ホリスティック・ウェルネス・アドバイザー、星宏美さんのコラムです。以前に、暑い夏に起こりやすい中医学的な不調として「気虚」(ききょ)のお話がありました。そこで今回は、同じく「血虚」(けつきょ)について話を聞いてみました。この「血虚」も、やはり夏に気を配りたい不調なのだそうです。
血が足りなく「血虚」とはどんな症状?
前回、中医学の「気虚」(ききょ)についてお話しました。この気虚とは「気」が足りない状態のことでした。
そこで今回は、同じように「血」が足りなくなる「血虚」(けつきょ)についてご紹介したいと思います。
血は、私たちの体にとって栄養を巡らせるという重要な役割を担っています。つまり、血が足りない状態とは、体中に栄養が行きわたらない状態ともいえます。そしてこの血虚は、夏によく起こりがちなのです。
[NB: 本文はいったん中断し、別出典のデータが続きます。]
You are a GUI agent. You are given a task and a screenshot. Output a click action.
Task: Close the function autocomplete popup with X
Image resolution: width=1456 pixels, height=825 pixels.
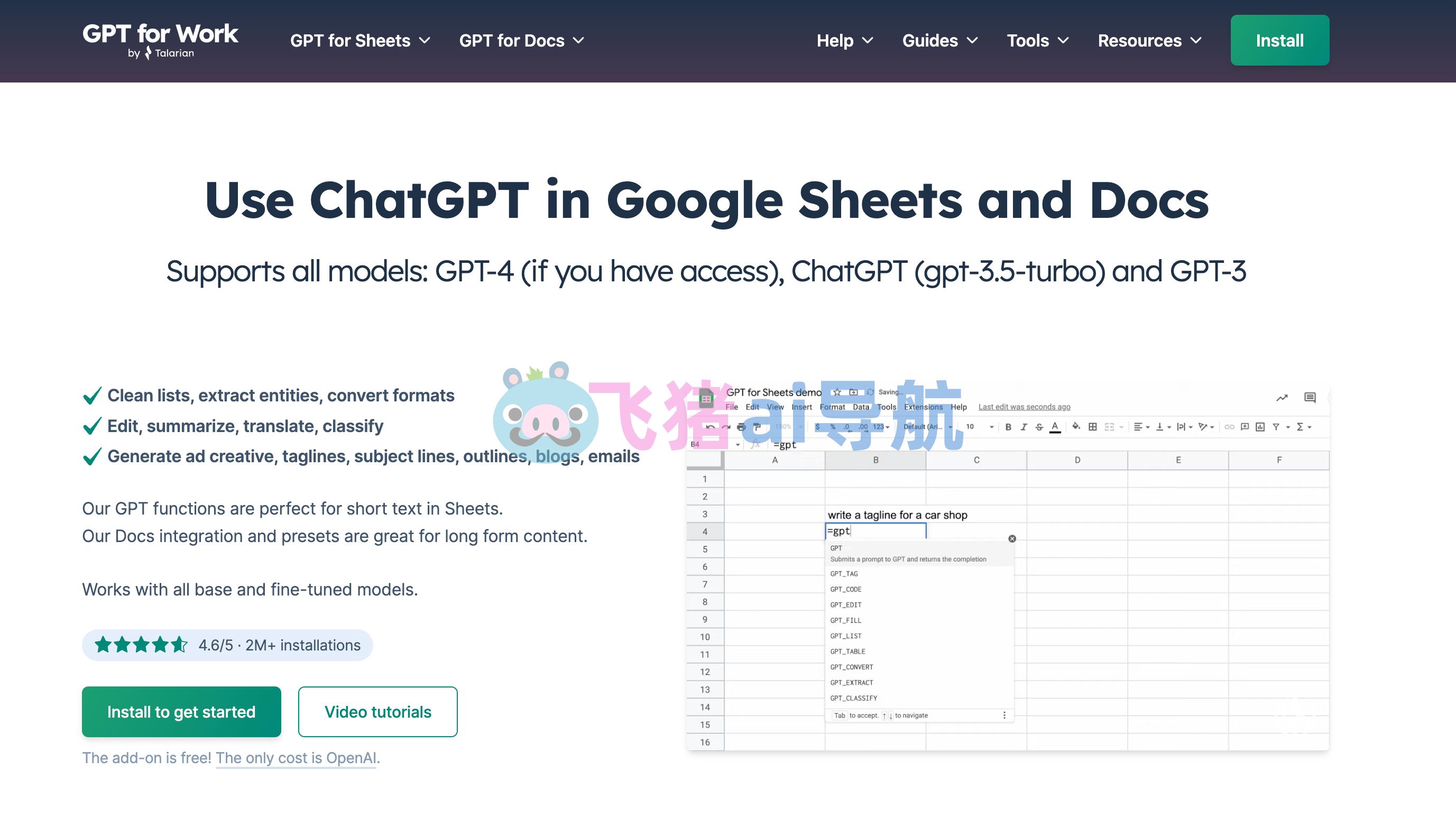(x=1012, y=538)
血虚の原因は、血が冷えてしまうことといわれています。本来は冬に起こりやすいのですが、夏になると日常的にクーラーを使う最近では、血虚は冬のものだけではなくなりました。クーラーばかりでなく、暑くてついつい冷たいものを食べがちになったり、体を冷やし過ぎてしまったりするのが、現代の夏です。私の友人に鍼灸師がいますが、夏に来る患者さんは冷えからくる体の不調が多いという話でした。
血虚になると、さらに冷えを感じやすくなり、疲労感が増したり夏バテになったりしてしまいます。
夏は「心」にかかわる経路の巡りが滞る
中医学では、血と関係の深い臓器として、心、脾、肝などあげられています。心は、血を送りだす心臓にも関係し、血虚になると負担がかかりやすく、動悸にもつながります。また、中医学では、体に通る気の流れに関わる「経路」という考え方があり、夏は心に関わりのある経路の巡りが滞るといわれています。
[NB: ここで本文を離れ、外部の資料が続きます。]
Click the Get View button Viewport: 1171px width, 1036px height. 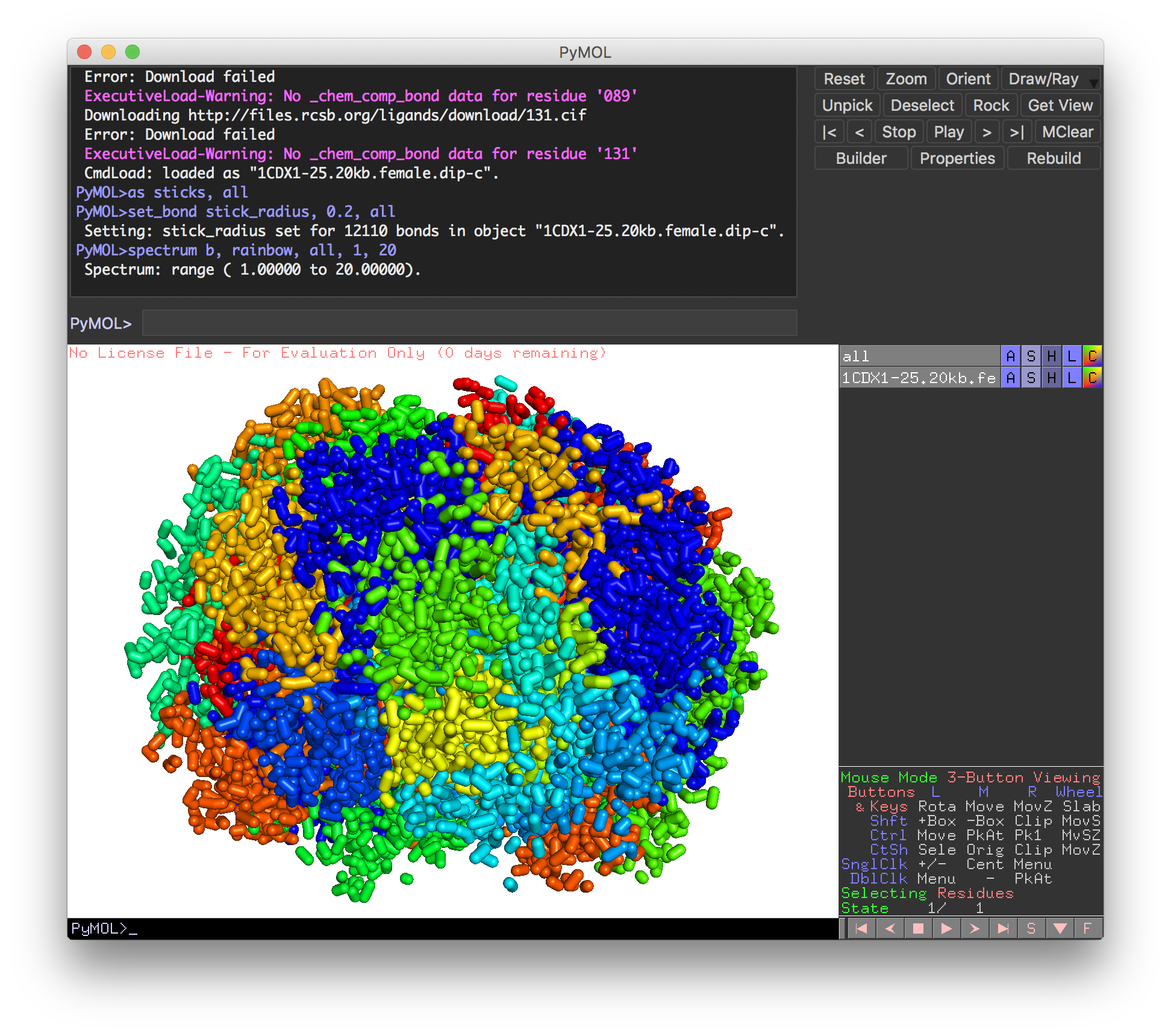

脾は、気血水を生み出す工場ともいえる臓器であり、その働きが悪くなると血も生み出せなくなってしまいます。夏バテになると食も進まなくなり、血虚を増大させてしまうこともあります。
肝には、体の血を調整してくれる働きがあります。肝の力が弱くなると血の調整がうまくいかなくなります。その結果、くらくらしたりフラフラしたりをまねくことがあります。
冷え性を防ぐ中医学的な食材
中医学では、血を補う食材として次のようなものがあげられています。
黒豆、アーモンド、黒ゴマ、黒きくらげ、ホウレン草、レタス、人参、干しぶどう、ライチ、桃、鮭、カツオ、マグロ、牡蠣、牛豚鶏のレバー、卵、オイスターソースなど。
また、薬膳や中医学らしい食材では、金針菜(きんしんさい)、竜眼や桑の実(マルベリー)なども補血効果が高いといわれているので、試してみるのもよいかもしれません。金針菜は百合のつぼみの部分で、とても補血効果が強いそうです。
もちろん、食べものに気をつかうことは大切ですが、血虚を防ぐためには日頃から体を冷やさないように気を配ることがポイントになります。夏を健やかに乗り切るためにも、できるところから一つひとつ気をつけてみましょう。